英国《金融时报》报道,交易算法(Trading algorithms)对我们,尤其是企业高管的遣词用字,正起着深远的影响。

这几年来,由机器驱动的美国企业监管文件(公司的季度和年度财务报告)的下载频率激增,预示着对冲基金正在培训即时读取大量监管报告的内容,以做出快速证券交易决定的智能算法。这种自动化决策算法驱动的资讯汲取与分析量,是传统人类基金经理专才所望尘莫及的。

一篇题目为《如何在机器监听的年代说话:人工智能时代的披露》的论文指出,许多公司热衷于展现公司最光辉的一面,以吸引投资者的青睐。(论文链接:https://www.nber.org/papers/w27950)许多企业尽可能依据机器容易读取的资讯格式,来调整个别公司的业绩报表。

Source: https://www.nber.org/digest-202012/corporate-reporting-era-artificial-intelligence

Source: https://www.nber.org/digest-202012/corporate-reporting-era-artificial-intelligence

该篇论文的作指出:“越来越多的公司意识到,企业强制性和自愿性披露的公司信息之资讯受众,不再仅是人类分析师和投资者。[...] 大量的股票交易,其实由机器人和算法提出的买卖建议所触发的。而这些机器人和演算法,是使用机器学习工具,以及自然语言处理套件来接收、处理和分析信息。”

曼集团(Man Group)的卢克·埃利斯(Luke Ellis)是其中一位接受了“机器阅读”识读培训的众多首席执行员之一,学习避免使用某些(会让机器算法负面评价其公司表现的)短语和单词。

这正在形塑一种新的业界现象。一些专业服务人员表示,一些公司的投资者关系部门正在应用自然语言处理(NLP)模型,来测试多种版本的公司声明,以查看哪种(经过专业用语调校的)公司声明,会让主流交易演算法赋予最高的评价“分数”。无论如何,来自金融和企业研究平台Sentieo的Nick Mazing认为这是一场绝望的战斗。

大多数复杂的自然语言处理(NLP)系统并不倚赖静态的敏感单词的列表,(而是在建模的过程中)自学能够识别有反映公司问题,和展现公司乐观景象的单词组合。举个例子,如果一个惯常使用“具挑战性”字眼的首席执行突然不再使用这个字眼,这可能带来更多信息含量。反过来说,一名不曾使用“具挑战性”字眼的企业领导人如果突然引用这个字眼,它的语境会传递关键信息。

还有就是,机器还不能读取企业高管的非言语提示,例如在高管在回答提问之前,呈现了抽搐(泄露了他的看法)。当然,曼集团(Man Group)的卢克·埃利斯(Luke Ellis)认为“(算法能够捕抓和读取非语言提示所蕴含的含义),只是时间上问题。”

[Excerpt] In an article titled "Robo-surveillance shifts tone of CEO earnings calls", the Financial Times reports that trading algorithms leave a mark with deeper focus on the spoken word.

There’s been an explosion of high-frequency machine downloads of US regulatory filings in recent years, as quant hedge funds simply train algorithms to instantaneously read and trade thousands of reports - volumes that no human portfolio manager could ever hope to read.

The paper, "How to talk when a Machine is Listening: Disclosure in the Age of AI, points out that companies are keen in showing off their business in the best possible light (https://www.nber.org/papers/w27950).

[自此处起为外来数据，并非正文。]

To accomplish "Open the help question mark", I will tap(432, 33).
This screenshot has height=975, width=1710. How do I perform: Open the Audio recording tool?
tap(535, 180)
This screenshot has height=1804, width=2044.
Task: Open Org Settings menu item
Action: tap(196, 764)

They have steadily made reports more machine-readable, for example by tweaking the formatting of tables, as a result of this evolving analysis.

“More and more companies realise that the target audience of their mandatory and voluntary disclosures no longer consists of just human analysts and investors,” the authors of the paper Sean Cao, Wei Jiang, Baozhong Yang and Alan Zhang note. “A substantial amount of buying and selling of shares are triggered by recommendations made by robots and algorithms which process information with machine learning tools and natural language processing kits.”

Man Group’s Luke Ellis is one of the CEOs who has as a result of machine reading been coached to avoid certain phrases and words.

This is becoming a phenomenon, with some specialised services saying that some companies’ investor relations departments are running multiple versions of statements through NLP models to see which “scores” best with the algos. But Sentieo’s Mazing thinks it’s a hopeless battle. 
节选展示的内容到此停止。